ASSUMPTION 2 – They’ll hear it from someone else who was at the meeting
Who was I supposed to hear it from in this case? The guilty toddlers? Even at that age they had learned to let the justice system run its course – why incriminate themselves before being put on the stand? Mum’s the word, bro. Taking time is not the foe here, it is making the effort. You can always point out a seasoned leader when a meeting is about to conclude. She always recaps what was said, who is doing what, how it will be done, and when results are expected. Another thing she does is this: she identifies and includes those who are on “a need to know basis” to make sure they are in the loop. Wish she would have been in our bathroom that morning…
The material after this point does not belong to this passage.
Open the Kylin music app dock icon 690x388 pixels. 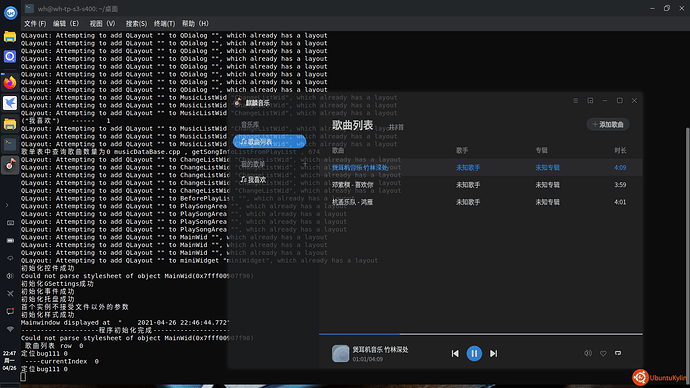coord(10,165)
ASSUMPTION 3 – They don’t want to hear what I have to say
According to my wife, for a fleeting moment she entertained the thought of telling me what happened, but she was fearful that I would yell at her and the boys. She was probably right. But, having that knowledge would have changed my behavior. How much time and energy is wasted at your company because people are operating under misinformation? People may initially be upset when communicated with candidly, as I did when I discovered my tainted toothbrush, but in the end they will respect your honesty. Remember, people act based on the communication they receive, so share your information to guide their behavior. Kicking the can down the road doesn’t help either one of you.
We’ve all heard the cliché how assuming can be hazardous for both parties involved. The take home message from this business tale? Without a concerted effort to clearly communicate, urine trouble.